# number of ways ?

• Dec 14th 2011, 05:47 AM
livinggourmand
number of ways ?
In how many ways can we place n+x balls in n boxes
with a condition that at least 1 ball is present in every box
when
1)balls r identical
2)balls r numbered from 1 to n+x
and x<n
• Dec 14th 2011, 07:10 AM
Plato
Re: number of ways ????
Quote:

Originally Posted by livinggourmand
In how many ways can we place n+x balls in n boxes
with a condition that at least 1 ball is present in every box
when
1)balls r identical
2)balls r numbered from 1 to n+x
and x<n

You failed to tell us if the boxes are all different.
So we assume they are.

There are $\displaystyle \binom{K+N-1}{K}$ ways to place K identical items into N different cell.
If we require that no cell is empty then it must be that case that $\displaystyle K\ge N$ and that multi-selection formula becomes
$\displaystyle \binom{K-1}{K-N}$.

For part b), we need to count the number of surjections (onto functions) from a set of N+x to a set of N.

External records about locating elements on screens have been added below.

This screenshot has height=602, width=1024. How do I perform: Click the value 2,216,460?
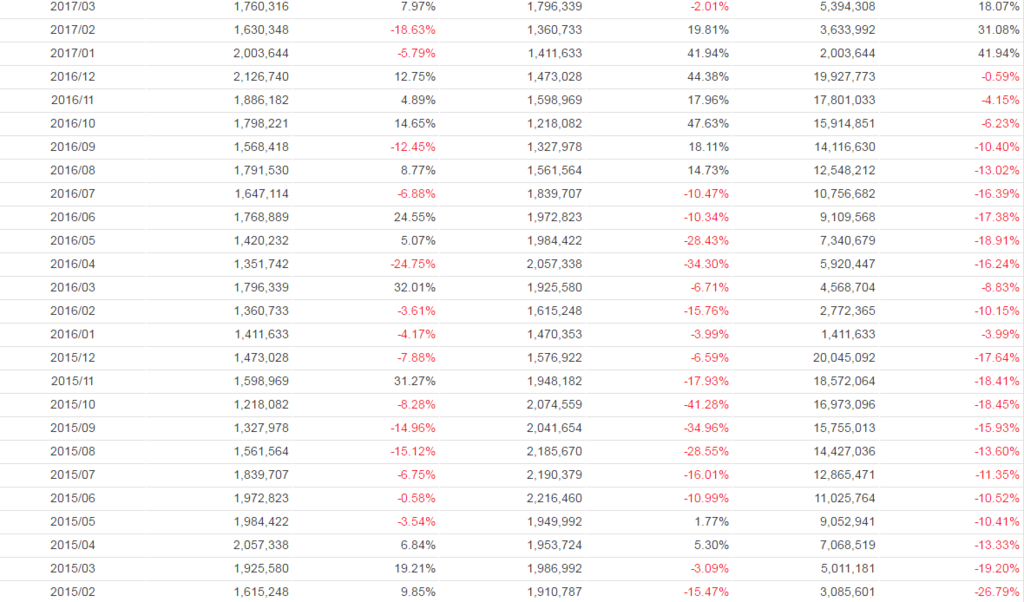(554, 498)
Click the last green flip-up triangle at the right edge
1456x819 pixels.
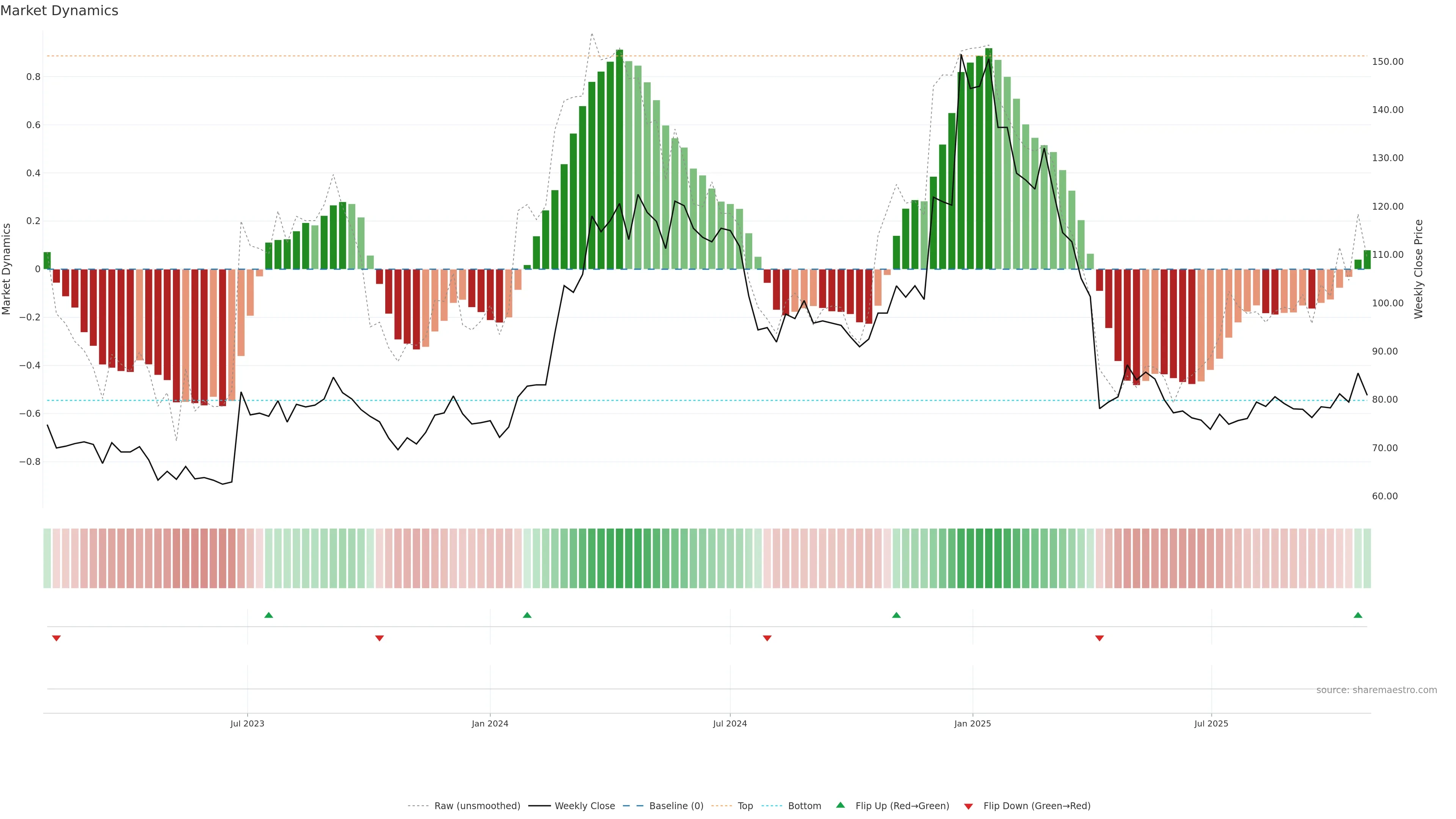click(x=1358, y=615)
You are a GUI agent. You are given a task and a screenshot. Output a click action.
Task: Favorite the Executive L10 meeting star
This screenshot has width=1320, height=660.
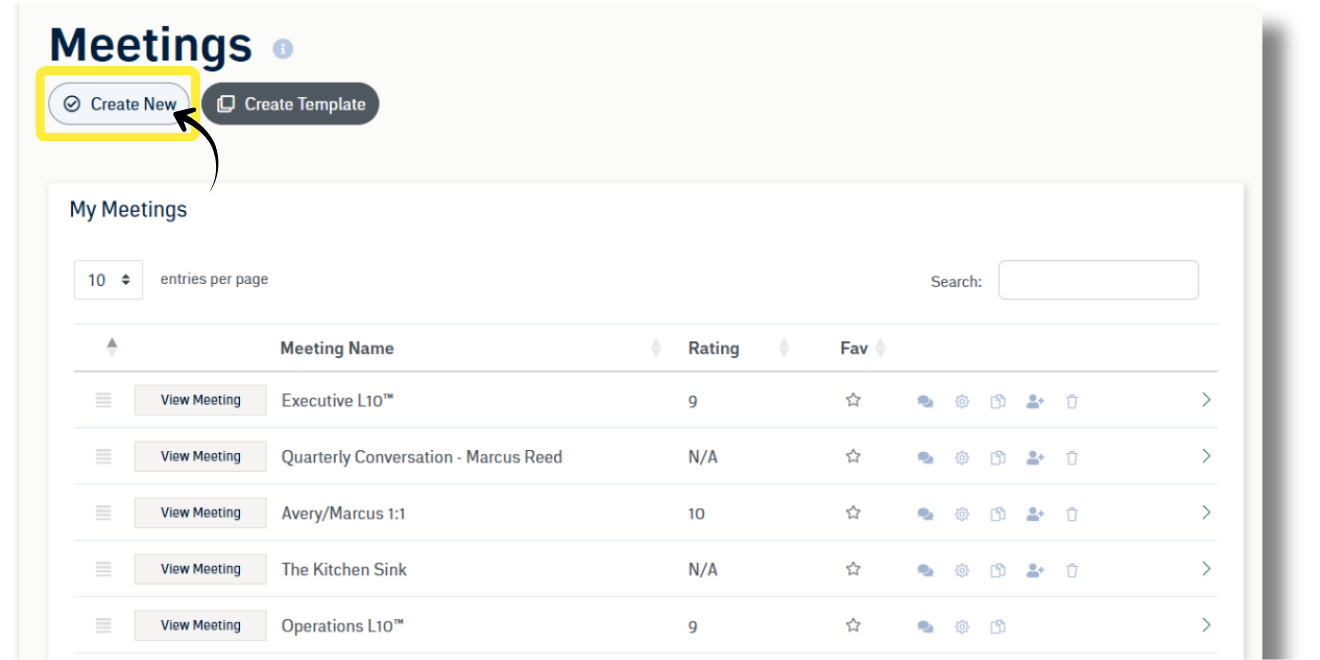tap(853, 400)
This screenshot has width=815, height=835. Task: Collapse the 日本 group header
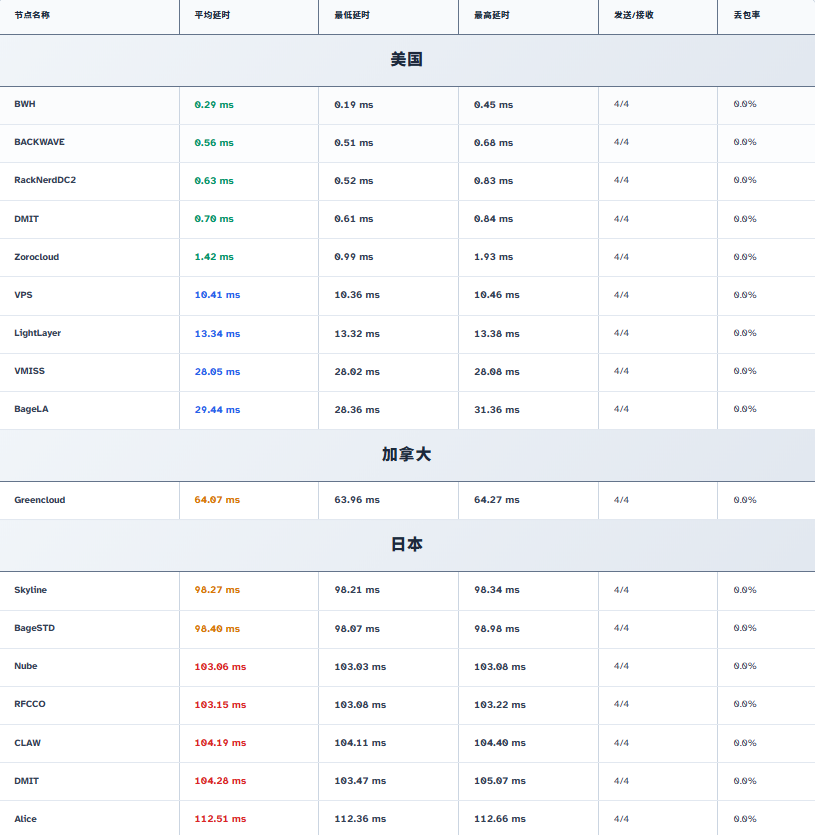(407, 545)
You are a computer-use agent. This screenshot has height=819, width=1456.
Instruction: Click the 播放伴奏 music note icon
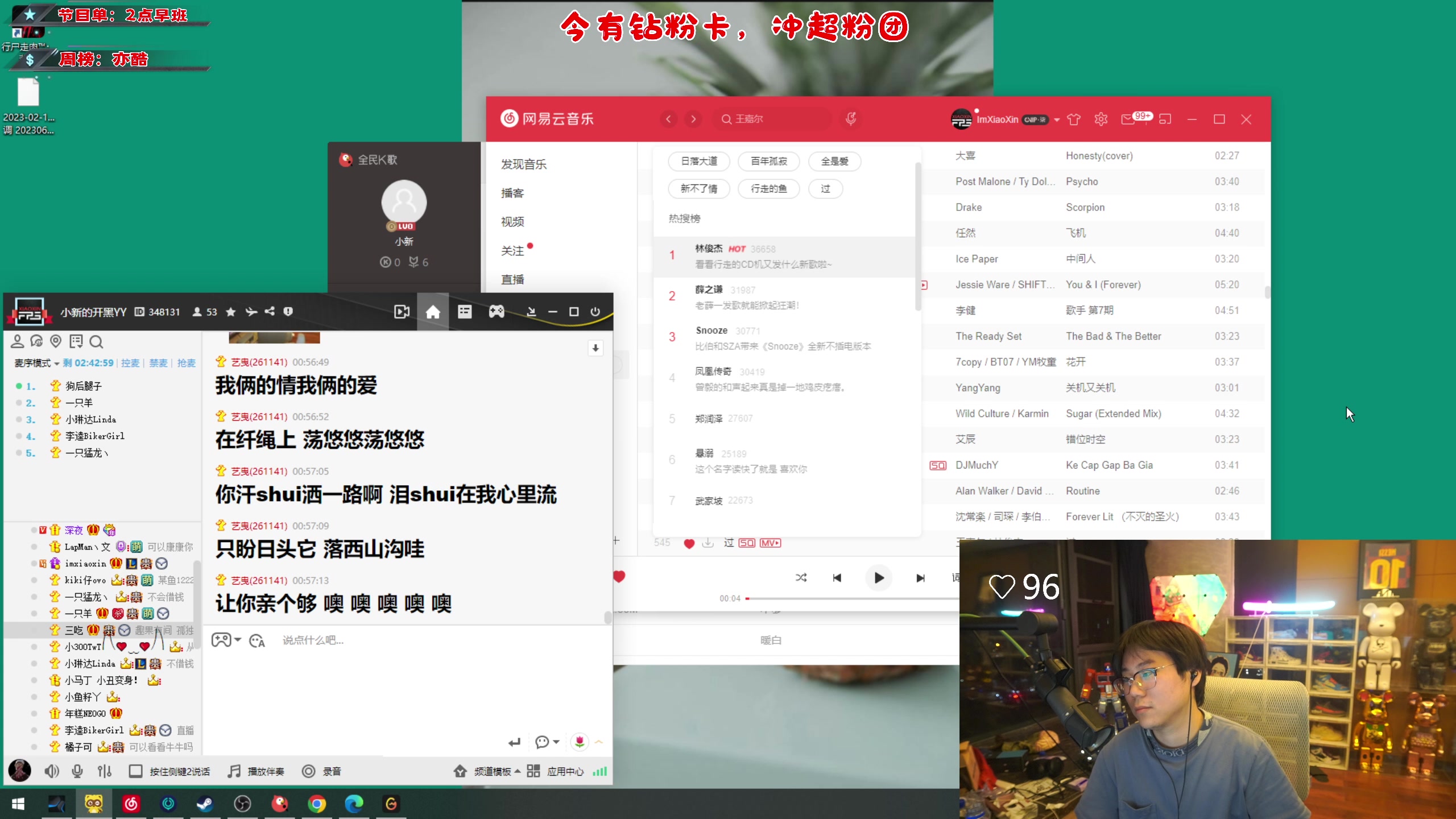tap(234, 771)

If $\displaystyle K\ge N$ and then the number of surjections from a set of K to a set of N is $\displaystyle \sum\limits_{j = 0}^N {( - 1)^j \binom{N}{j} (N - j)^K }$.
• Dec 14th 2011, 07:19 AM
livinggourmand
Re: number of ways ????
n if boxes are identical??
• Dec 14th 2011, 07:39 AM
Plato
Re: number of ways ????
Quote:

Originally Posted by livinggourmand
n if boxes are identical??

If the boxes are identical then it becomes more difficult.

For part a), we have to count the numbers of ways to have K summands for the integer N+x. That is not easy.

Part b) is a bit easier that a). We count the number of unordered partitions of N+n individuals into N groupings.

However, I suspect that whoever wrote this question meant the boxes all different. Because, that is an easier question.